* _Exercise requirements_:
Rewrite the stretch from the line containing "You are a computer-use agent. 694x410 pixels." through the line containing "click(874, 289)" as a JSON list of strings, one string per line, omitting blank lines.

* _Data lines_:
----
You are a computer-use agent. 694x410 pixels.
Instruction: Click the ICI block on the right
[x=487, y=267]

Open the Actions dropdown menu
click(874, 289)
----
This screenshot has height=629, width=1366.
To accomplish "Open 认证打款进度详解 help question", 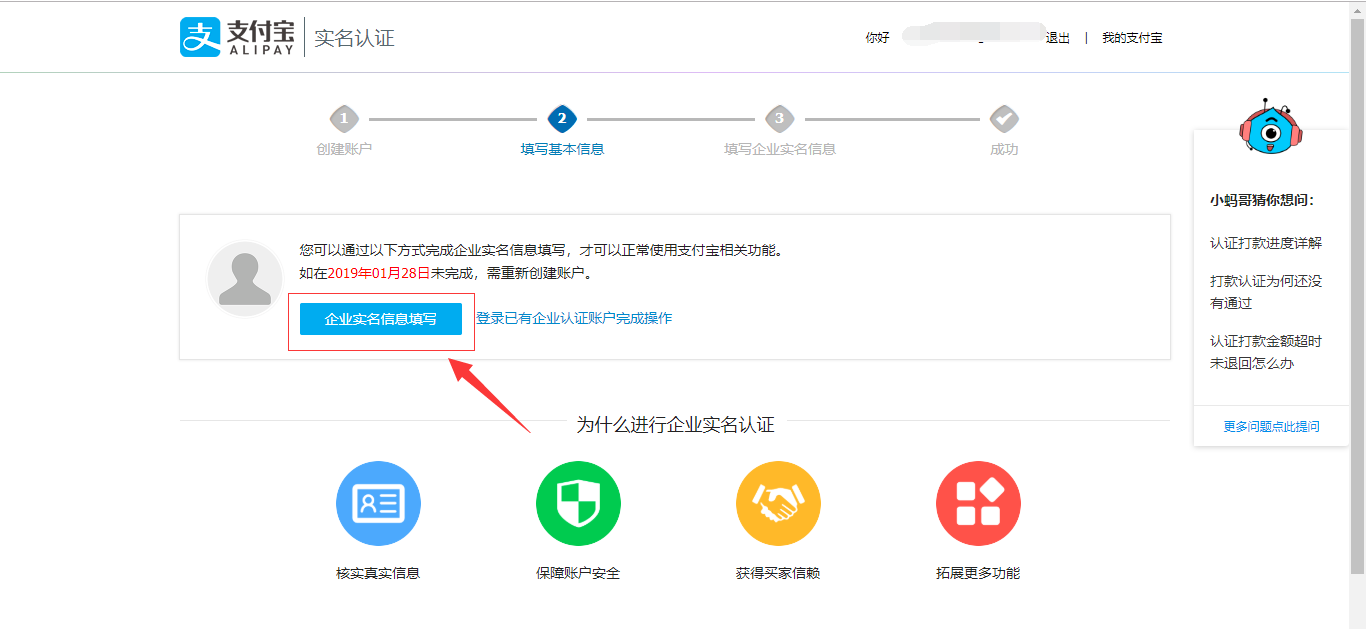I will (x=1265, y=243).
----
* _Written answer_:
[
  "You are a computer-use agent. 694x410 pixels.",
  "Instruction: Click the ICI block on the right",
  "[x=487, y=267]",
  "Open the Actions dropdown menu",
  "click(874, 289)"
]